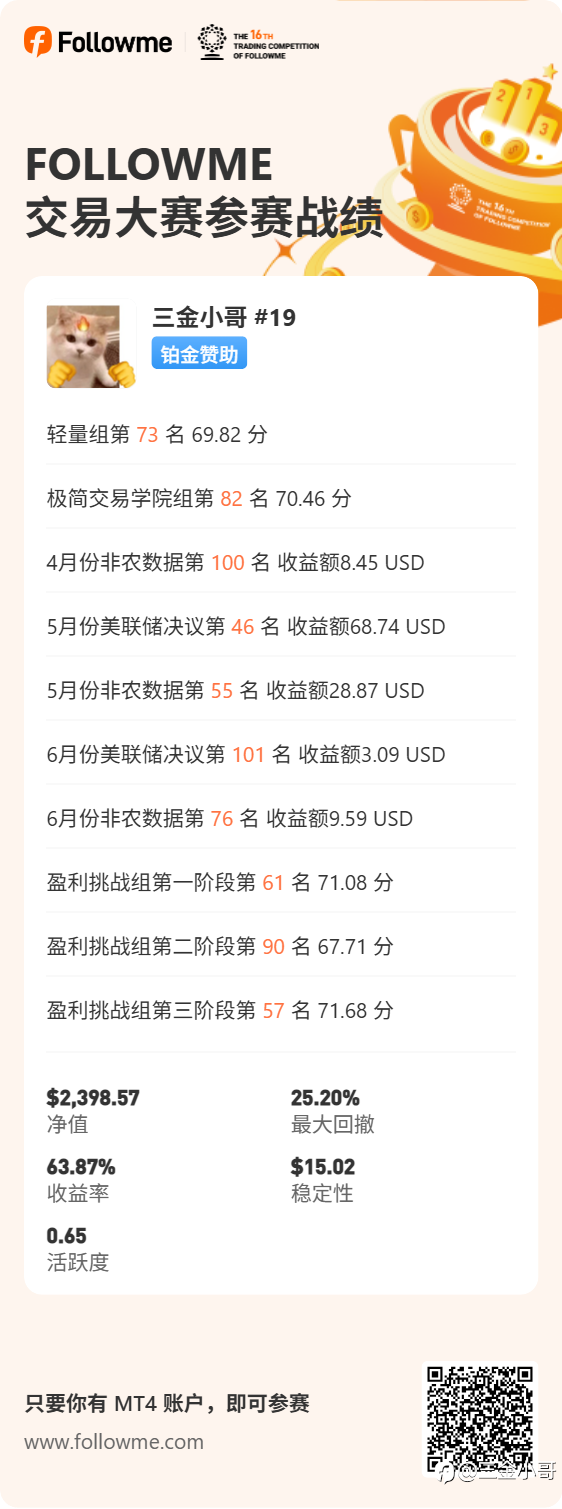Select 盈利挑战组第三阶段第 57 名 row
This screenshot has width=562, height=1509.
coord(281,1010)

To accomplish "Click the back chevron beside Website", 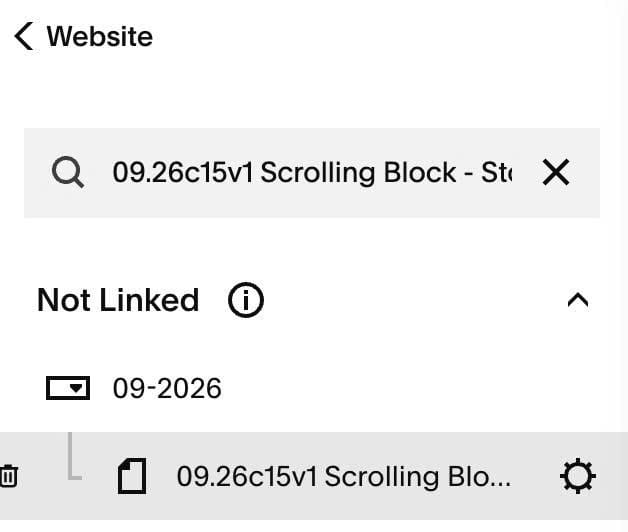I will click(x=24, y=36).
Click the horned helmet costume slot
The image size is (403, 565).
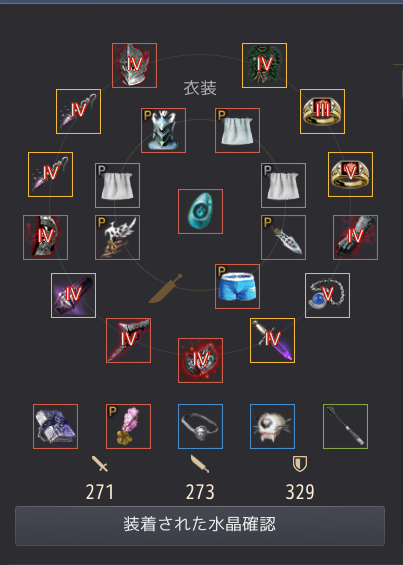click(163, 130)
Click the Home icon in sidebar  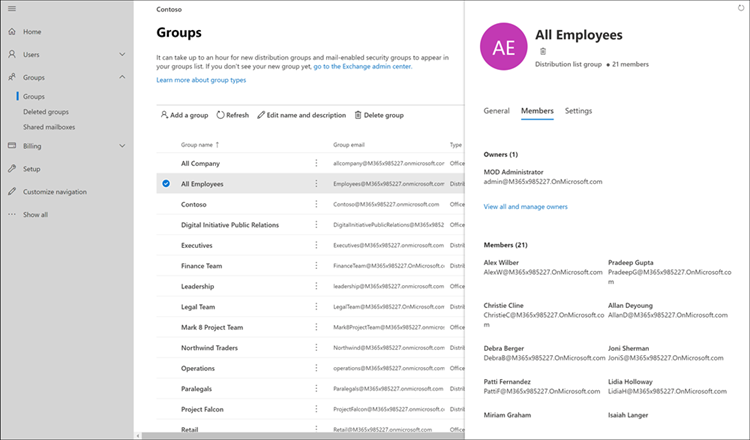coord(12,31)
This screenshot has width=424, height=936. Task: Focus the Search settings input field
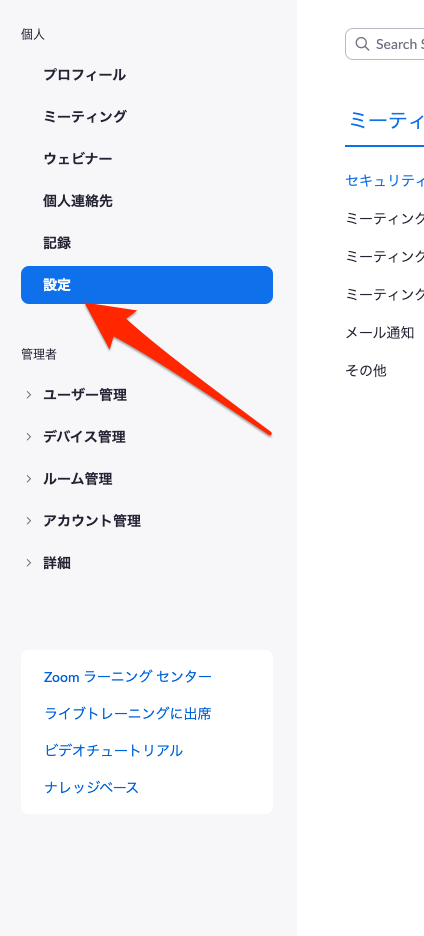(385, 44)
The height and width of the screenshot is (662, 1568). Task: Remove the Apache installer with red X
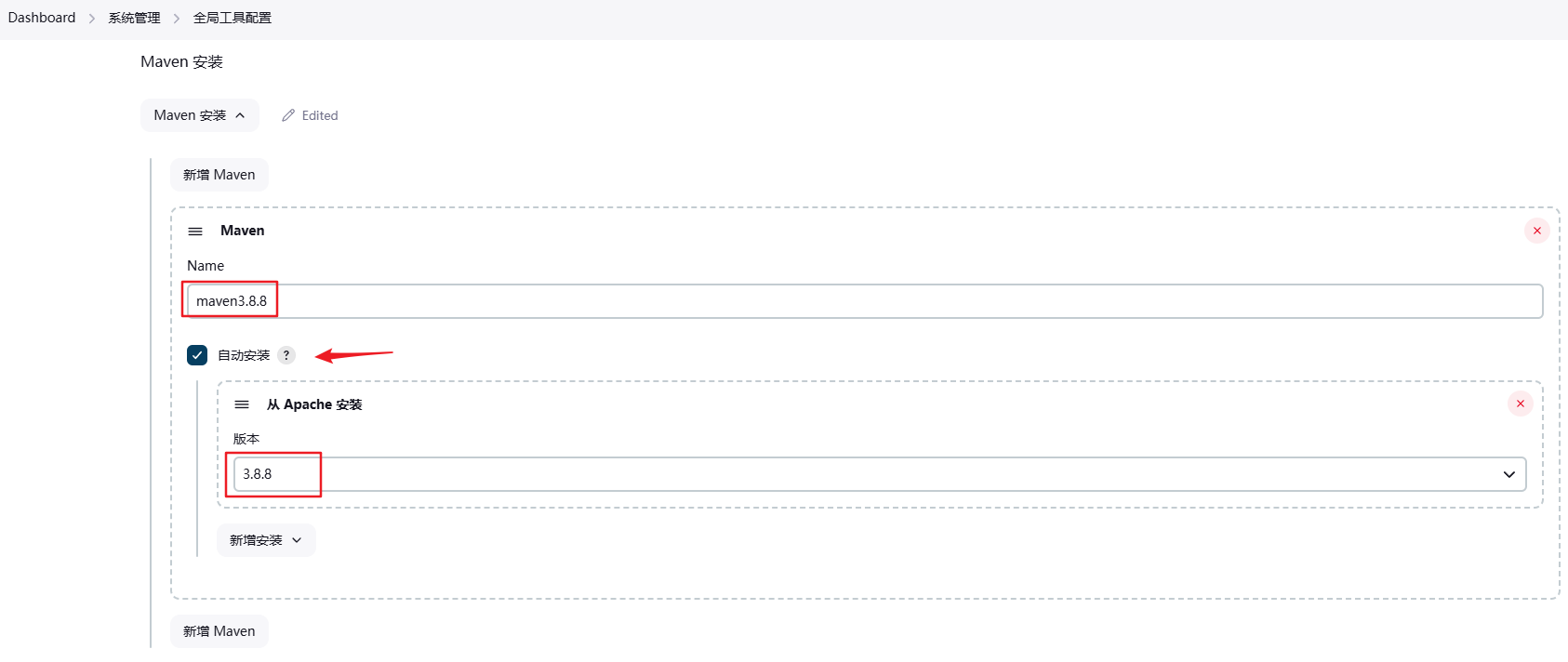click(x=1520, y=404)
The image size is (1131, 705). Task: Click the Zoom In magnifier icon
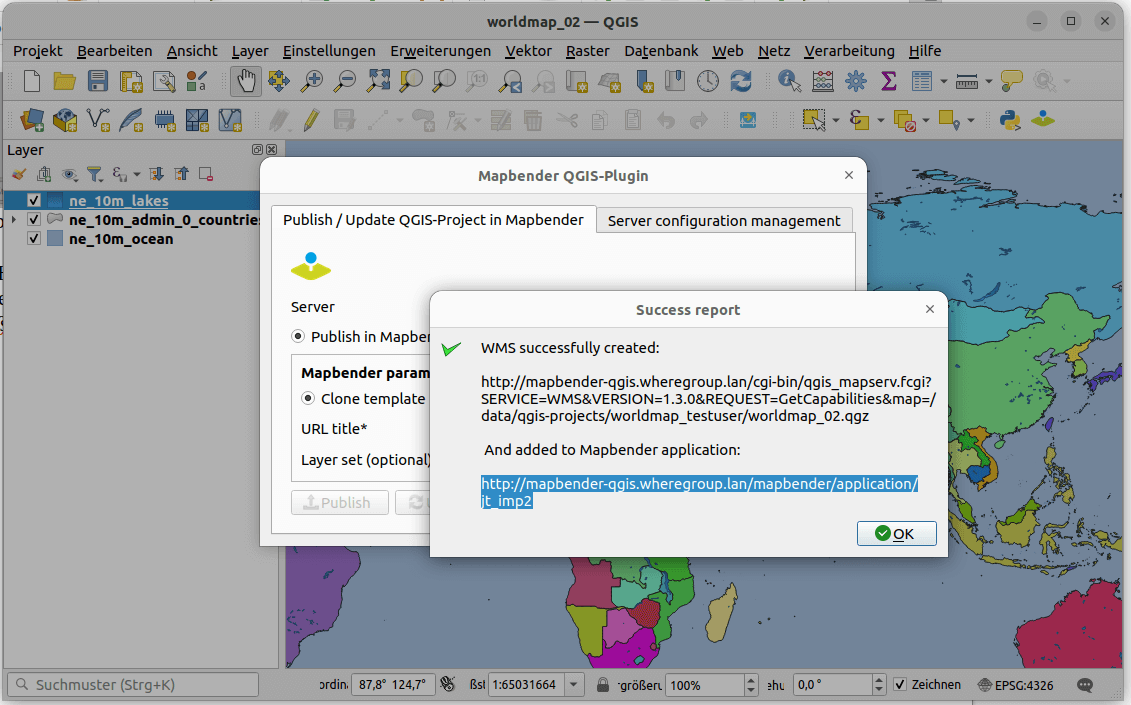(313, 81)
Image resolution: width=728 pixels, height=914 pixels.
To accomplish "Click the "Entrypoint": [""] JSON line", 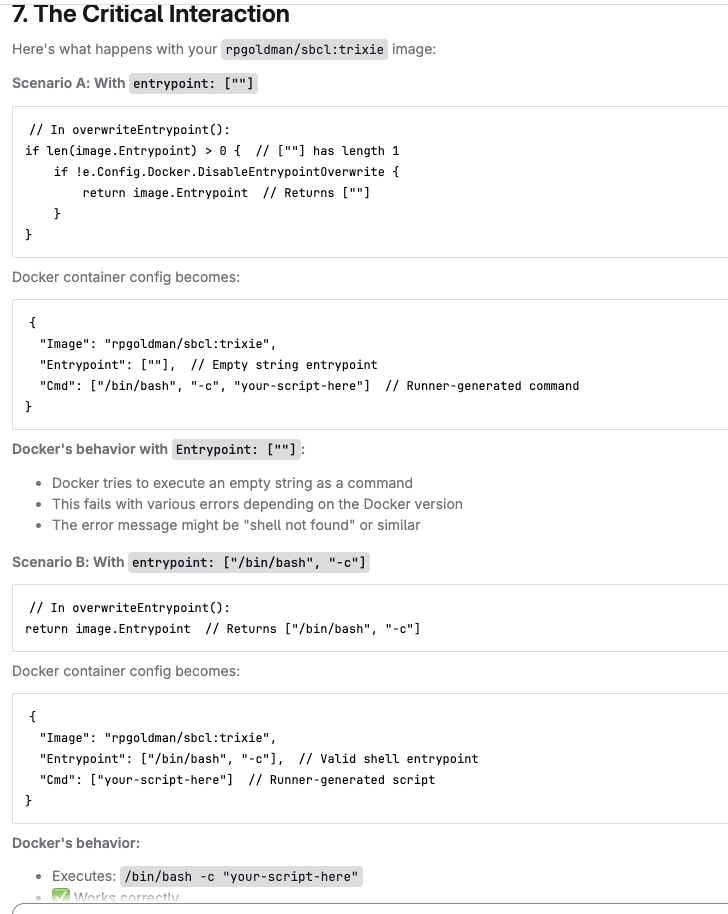I will pos(208,365).
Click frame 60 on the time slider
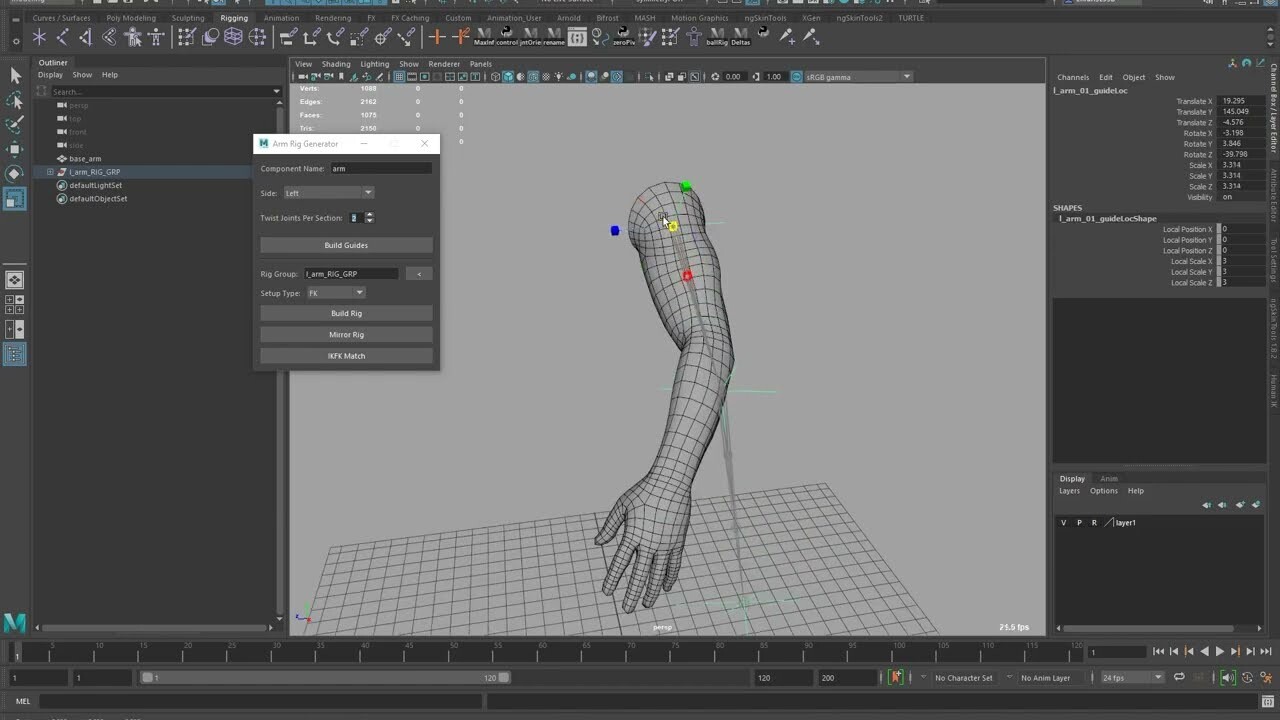 point(540,651)
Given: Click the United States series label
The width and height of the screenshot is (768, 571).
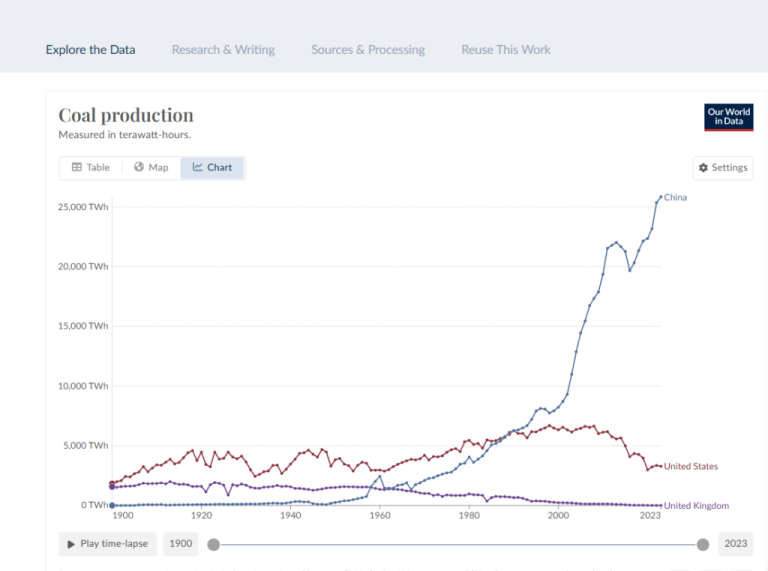Looking at the screenshot, I should (691, 466).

▸ WHAT THE TASK REQUIRES
Please return exactly the lines from the one containing "The width and" through the end of the material above, both ends included, but not the pictures.

▸ ANSWER BOX
The width and height of the screenshot is (768, 571).
Looking at the screenshot, I should (691, 466).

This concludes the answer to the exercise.